Understanding these metrics helps us assess different aspects of our extraction system:

* **Precision** measures how accurate our positive predictions are. A high precision means when our system extracts a value, it's usually correct.
  * Calculation: Precision = TP / (TP + FA + FD)
  * Example: If precision is 0.90, 90% of the fields we extracted are correct.

* **Recall** measures how complete our extractions are. A high recall means we're not missing many values that should be extracted.
  * Calculation: Recall = TP / (TP + FN + FD)
  * Example: If recall is 0.85, we successfully found 85% of all fields that should have been extracted.

* **F1-score** balances precision and recall.

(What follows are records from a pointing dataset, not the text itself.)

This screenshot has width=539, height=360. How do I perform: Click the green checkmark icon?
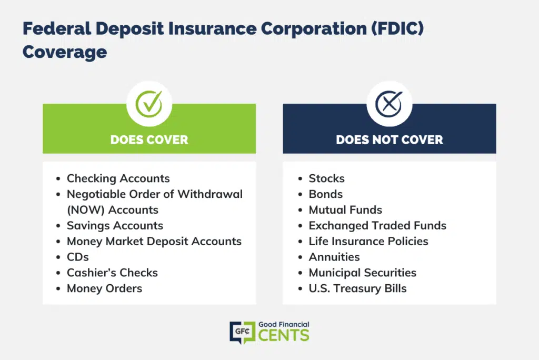[x=149, y=104]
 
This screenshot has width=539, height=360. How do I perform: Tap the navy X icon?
[x=389, y=104]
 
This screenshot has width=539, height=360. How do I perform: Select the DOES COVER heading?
[x=149, y=139]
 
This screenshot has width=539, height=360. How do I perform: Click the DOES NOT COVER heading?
[x=390, y=139]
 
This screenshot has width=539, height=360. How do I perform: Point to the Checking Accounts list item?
[x=118, y=178]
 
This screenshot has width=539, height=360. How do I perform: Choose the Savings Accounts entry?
[x=115, y=226]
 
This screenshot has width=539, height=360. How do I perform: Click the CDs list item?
[x=78, y=257]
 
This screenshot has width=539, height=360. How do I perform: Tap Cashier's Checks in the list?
[x=112, y=273]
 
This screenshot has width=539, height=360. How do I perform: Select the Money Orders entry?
[x=105, y=288]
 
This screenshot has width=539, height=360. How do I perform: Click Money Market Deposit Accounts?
[x=154, y=242]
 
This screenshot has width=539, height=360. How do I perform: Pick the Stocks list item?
[x=326, y=178]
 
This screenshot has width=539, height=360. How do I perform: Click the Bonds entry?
[x=325, y=194]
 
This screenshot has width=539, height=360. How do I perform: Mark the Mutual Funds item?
[x=345, y=210]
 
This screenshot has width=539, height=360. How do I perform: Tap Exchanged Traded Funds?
[x=377, y=226]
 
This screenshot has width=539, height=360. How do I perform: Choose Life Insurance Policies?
[x=368, y=242]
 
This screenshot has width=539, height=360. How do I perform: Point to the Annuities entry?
[x=334, y=257]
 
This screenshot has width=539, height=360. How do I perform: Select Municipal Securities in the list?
[x=362, y=273]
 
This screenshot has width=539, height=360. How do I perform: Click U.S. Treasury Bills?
[x=357, y=288]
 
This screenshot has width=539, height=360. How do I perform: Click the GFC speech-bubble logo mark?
[x=242, y=333]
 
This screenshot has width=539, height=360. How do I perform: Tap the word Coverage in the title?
[x=65, y=52]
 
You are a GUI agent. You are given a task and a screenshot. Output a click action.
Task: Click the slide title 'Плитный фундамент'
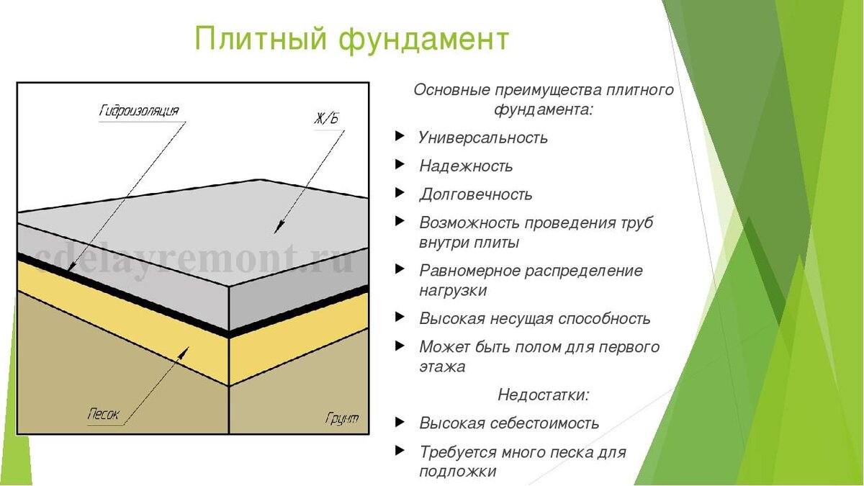(x=352, y=39)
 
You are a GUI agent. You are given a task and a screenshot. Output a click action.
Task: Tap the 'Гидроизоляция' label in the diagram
(x=138, y=111)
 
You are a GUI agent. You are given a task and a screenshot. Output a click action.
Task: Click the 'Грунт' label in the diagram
(x=342, y=418)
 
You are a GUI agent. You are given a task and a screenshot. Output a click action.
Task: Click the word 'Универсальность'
(x=483, y=138)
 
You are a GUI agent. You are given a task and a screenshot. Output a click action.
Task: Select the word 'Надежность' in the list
(x=466, y=166)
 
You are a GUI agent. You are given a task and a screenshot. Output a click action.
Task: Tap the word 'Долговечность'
(x=476, y=194)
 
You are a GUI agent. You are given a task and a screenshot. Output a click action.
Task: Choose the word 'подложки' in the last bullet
(x=458, y=472)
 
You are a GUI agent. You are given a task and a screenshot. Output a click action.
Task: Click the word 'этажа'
(x=442, y=366)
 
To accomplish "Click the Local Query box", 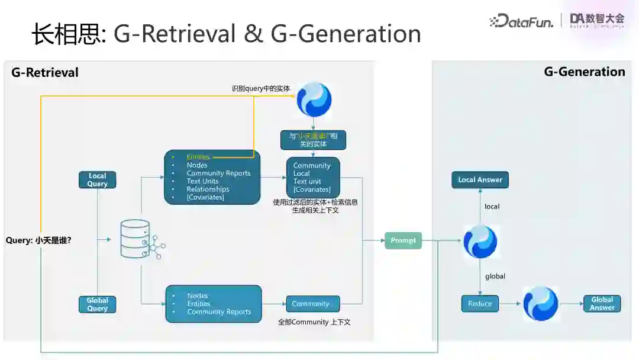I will tap(98, 180).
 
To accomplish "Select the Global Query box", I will tap(98, 304).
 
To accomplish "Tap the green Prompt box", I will tap(403, 240).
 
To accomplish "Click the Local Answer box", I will tap(480, 180).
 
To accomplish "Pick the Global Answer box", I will tap(602, 303).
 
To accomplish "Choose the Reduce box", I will tap(480, 304).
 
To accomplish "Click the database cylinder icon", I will tap(135, 239).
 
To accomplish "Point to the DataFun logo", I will tap(522, 21).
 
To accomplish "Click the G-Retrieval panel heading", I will tap(45, 72).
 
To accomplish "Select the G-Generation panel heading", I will tap(584, 72).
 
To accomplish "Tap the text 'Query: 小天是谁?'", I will tap(38, 240).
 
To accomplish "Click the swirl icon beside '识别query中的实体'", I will tap(314, 99).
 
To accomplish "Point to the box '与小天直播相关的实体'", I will tap(313, 140).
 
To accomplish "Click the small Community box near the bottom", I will tap(312, 304).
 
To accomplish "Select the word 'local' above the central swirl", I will tap(492, 207).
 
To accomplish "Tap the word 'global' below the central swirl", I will tap(495, 276).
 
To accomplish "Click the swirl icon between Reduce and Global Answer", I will tap(540, 304).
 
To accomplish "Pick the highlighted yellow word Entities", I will tap(198, 157).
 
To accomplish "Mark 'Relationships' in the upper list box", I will tap(208, 189).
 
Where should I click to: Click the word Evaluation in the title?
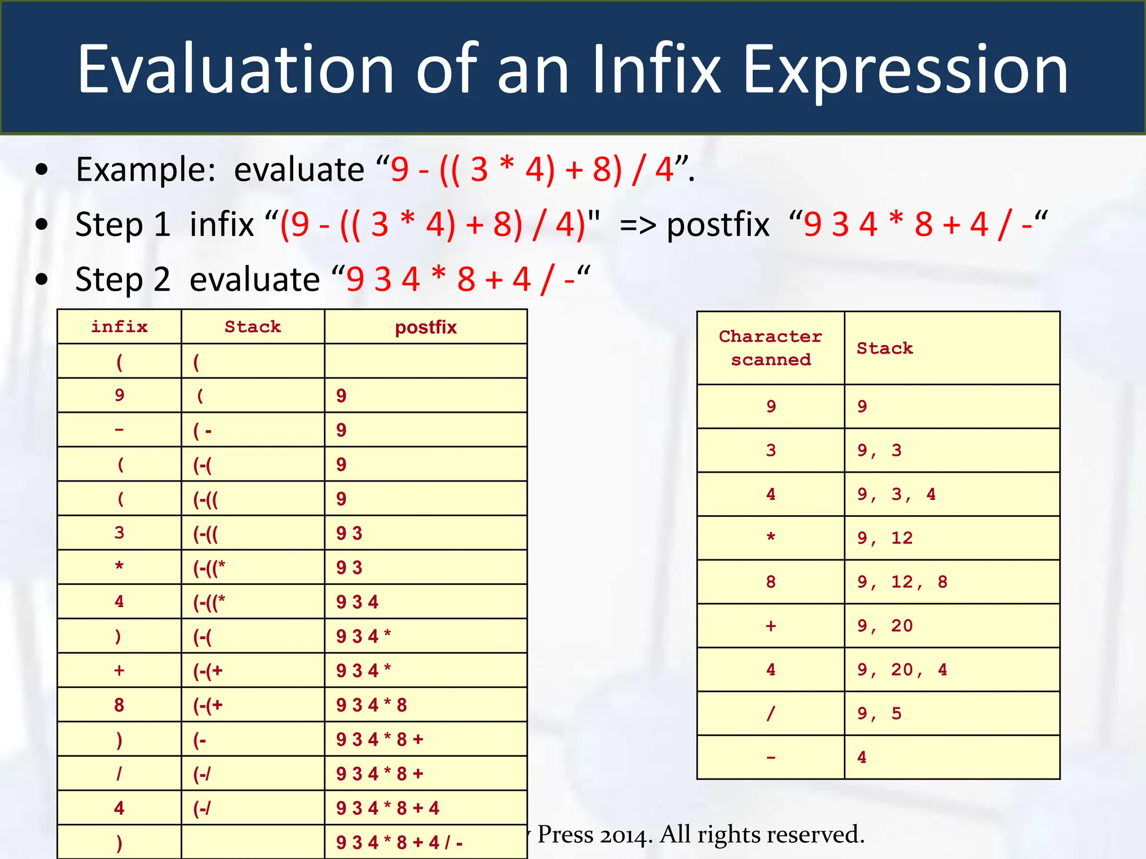tap(235, 69)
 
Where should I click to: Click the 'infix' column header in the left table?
tap(119, 327)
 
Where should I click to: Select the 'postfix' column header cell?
tap(425, 327)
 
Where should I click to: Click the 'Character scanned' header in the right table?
tap(771, 348)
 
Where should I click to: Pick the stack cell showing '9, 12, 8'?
tap(902, 582)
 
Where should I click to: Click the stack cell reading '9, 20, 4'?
tap(902, 669)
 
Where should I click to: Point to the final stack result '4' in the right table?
tap(862, 757)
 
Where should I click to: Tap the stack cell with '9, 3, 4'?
tap(896, 494)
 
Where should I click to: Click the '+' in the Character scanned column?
tap(771, 626)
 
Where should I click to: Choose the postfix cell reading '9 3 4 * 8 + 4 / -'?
tap(399, 842)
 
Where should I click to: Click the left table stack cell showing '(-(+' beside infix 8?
tap(208, 705)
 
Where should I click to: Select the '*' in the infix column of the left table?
tap(119, 567)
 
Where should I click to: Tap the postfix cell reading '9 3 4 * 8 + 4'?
tap(387, 808)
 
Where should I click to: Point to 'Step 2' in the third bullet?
tap(123, 279)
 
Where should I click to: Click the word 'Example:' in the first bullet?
tap(145, 169)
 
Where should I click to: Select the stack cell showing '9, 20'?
tap(885, 626)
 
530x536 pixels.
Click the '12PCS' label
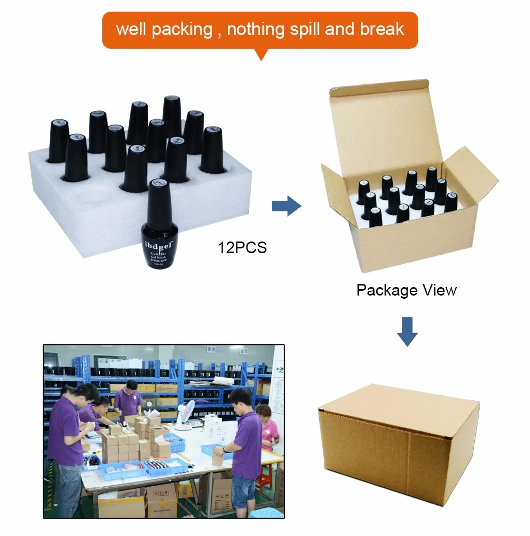pyautogui.click(x=242, y=247)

It's particularly useful when you need a single metric to compare different models.
  * Calculation: F1-score = 2 * (Precision * Recall) / (Precision + Recall)
  * A high F1-score indicates good performance in both precision and recall.
  * A low F1-score suggests the system is struggling with either precision, recall, or both.

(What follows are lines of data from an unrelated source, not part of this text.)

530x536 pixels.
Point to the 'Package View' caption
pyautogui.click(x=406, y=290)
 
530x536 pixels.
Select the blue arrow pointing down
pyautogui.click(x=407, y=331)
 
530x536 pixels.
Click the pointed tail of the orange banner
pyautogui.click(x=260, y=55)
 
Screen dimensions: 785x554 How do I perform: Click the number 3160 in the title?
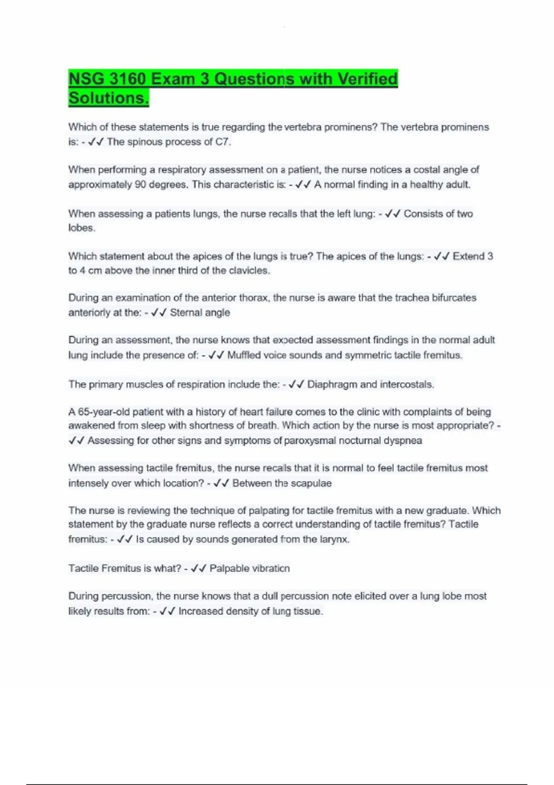[127, 79]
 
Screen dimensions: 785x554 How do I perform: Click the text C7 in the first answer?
[223, 142]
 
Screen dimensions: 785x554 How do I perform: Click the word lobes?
[82, 228]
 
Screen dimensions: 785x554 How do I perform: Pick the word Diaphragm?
[332, 384]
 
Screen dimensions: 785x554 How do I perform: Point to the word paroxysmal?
[310, 441]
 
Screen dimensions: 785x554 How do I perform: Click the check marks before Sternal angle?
[158, 313]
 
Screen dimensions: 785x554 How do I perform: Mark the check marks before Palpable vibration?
[198, 568]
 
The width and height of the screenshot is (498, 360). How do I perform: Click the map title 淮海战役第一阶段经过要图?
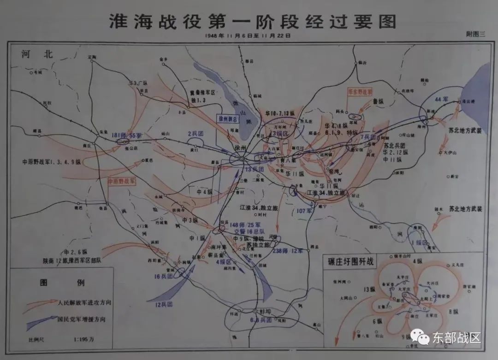click(252, 21)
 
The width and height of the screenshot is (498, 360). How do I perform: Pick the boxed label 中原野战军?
click(122, 181)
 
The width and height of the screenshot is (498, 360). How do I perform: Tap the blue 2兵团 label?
click(196, 134)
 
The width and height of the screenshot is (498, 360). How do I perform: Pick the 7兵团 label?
click(368, 137)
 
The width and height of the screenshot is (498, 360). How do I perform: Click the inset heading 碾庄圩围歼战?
click(350, 262)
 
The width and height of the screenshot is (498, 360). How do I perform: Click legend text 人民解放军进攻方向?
click(84, 303)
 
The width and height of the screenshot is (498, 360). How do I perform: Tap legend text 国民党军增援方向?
click(84, 319)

* **Accuracy** measures the overall correctness of predictions, including both positive and negative cases.
  * Calculation: Accuracy = (TP + TN) / (TP + TN + FA + FD + FN)
  * Particularly valuable when correct identification of empty fields is as important as correct extractions
  * Example: In legal document processing, correctly identifying when a field is empty can be crucial
  * In sparse datasets, high accuracy indicates the system correctly handles both present and absent values

Key points about these metrics:
- Each metric provides different insights into system performance
- The importance of each metric depends on your specific use case and requirements
- Precision and recall often have a trade-off relationship
- F1-score provides a balanced view of precision and recall
- Accuracy gives insight into overall system reliability, including empty field handling

When evaluating document processing systems:
- Consider your specific use case requirements
- Look at all metrics to get a complete picture of system performance
- Align metric priorities with business requirements and error impact
- Pay attention to both extraction accuracy and empty field handling

The following code implements these metrics calculations:



In [3]:
import collections

def calculate_metrics(evaluation_results):
    """
    Calculates precision, recall, F1-score, and accuracy from evaluation results
    for individual fields and for an overall summary.
    
    Args:
        evaluation_results: Dictionary where keys are field names and values are
                            dictionaries containing counts for 'TP', 'TN', 'FA',
                            'FD', and 'FN'.
    
    Returns:
        Dictionary with metrics (precision, recall, f1, accuracy) for each field
        and an "overall" summary.
    """

    def _safe_divide(numerator, denominator):
        """Helper to perform division, returning 0.0 on ZeroDivisionError."""
        try:
            return numerator / denominator
        except ZeroDivisionError:
            return 0.0

    def _calculate_metrics_from_counts(counts):
        """Helper function to calculate metrics for a single set of counts."""
        TP = counts.get('TP', 0)
        TN = counts.get('TN', 0)
        FA = counts.get('FA', 0)
        FD = counts.get('FD', 0)
        FN = counts.get('FN', 0)
        
        metrics = {}

        # Use the safe_divide helper function for each calculation
        precision = _safe_divide(TP, (TP + FA + FD))
        recall = _safe_divide(TP, (TP + FN + FD))
        
        f1 = _safe_divide((2 * precision * recall), (precision + recall))
        accuracy = _safe_divide((TP + TN), (TP + FA + FD + TN + FN))
        
        metrics['precision'] = precision
        metrics['recall'] = recall
        metrics['f1'] = f1
        metrics['accuracy'] = accuracy
        metrics['counts'] = counts
        
        return metrics

    # Calculate metrics for each field using a dictionary comprehension
    metrics = {
        field: _calculate_metrics_from_counts(counts)
        for field, counts in evaluation_results.items()
    }
    
    # Aggregate counts for overall metrics using collections.Counter
    overall_counts = collections.Counter()
    for counts in evaluation_results.values():
        overall_counts.update(counts)
    
    # Calculate overall metrics using the same helper function
    overall_metrics = _calculate_metrics_from_counts(overall_counts)
    
    # Add overall metrics to the results dictionary
    metrics['overall'] = overall_metrics
    
    return metrics

# Then calculate metrics
metrics_results = calculate_metrics(evaluation_results)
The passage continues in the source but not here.